ふと日本語について考えてみる

ついこの間、知り合いの日本人の女の子(アメリカに住んで2年くらい)とちょっとした討論になったことがあります。お題は「日本語(もしくは日本人の)曖昧さについて」。きっかけは、私が何年か前に日本に久しぶりに帰ったときに相手が何を言いたいのか分からなくてイライラしてしまった経験があるという話をしたこと。

詳しくそのときの様子を彼女にしたわけではないから、彼女が言いたいことと私が言いたかったことは食い違ってしまっていたのかもしれないけれど、例えば聞きたいことがあってあるところに電話をしたときに、こちらがどんな用件で電話をかけているのかを説明した後に「失礼ですが。
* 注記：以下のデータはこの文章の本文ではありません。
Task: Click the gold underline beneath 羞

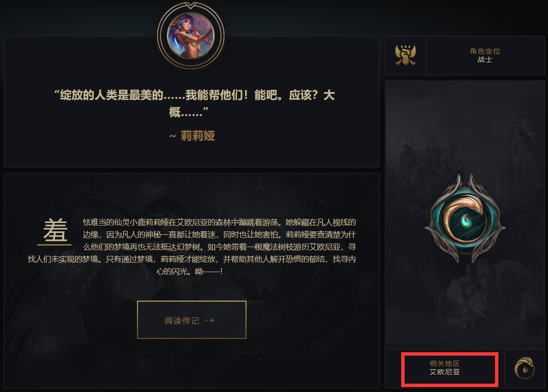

」とだけ言われて??。唐突に失礼ですがと言われてもなんのことだか分からなくて「は?」と何度聞き返しても同じ「ああ、失礼ですが。」。何度か同じことを返されてはたと名前を聞いているのかと思いつく。普通「失礼ですが」とだけ言えば「どちら様でしょうか?」とくるだろうということなのでしょうが、相手が分かっていないようだったら他に言い換えるとかしないものなのか。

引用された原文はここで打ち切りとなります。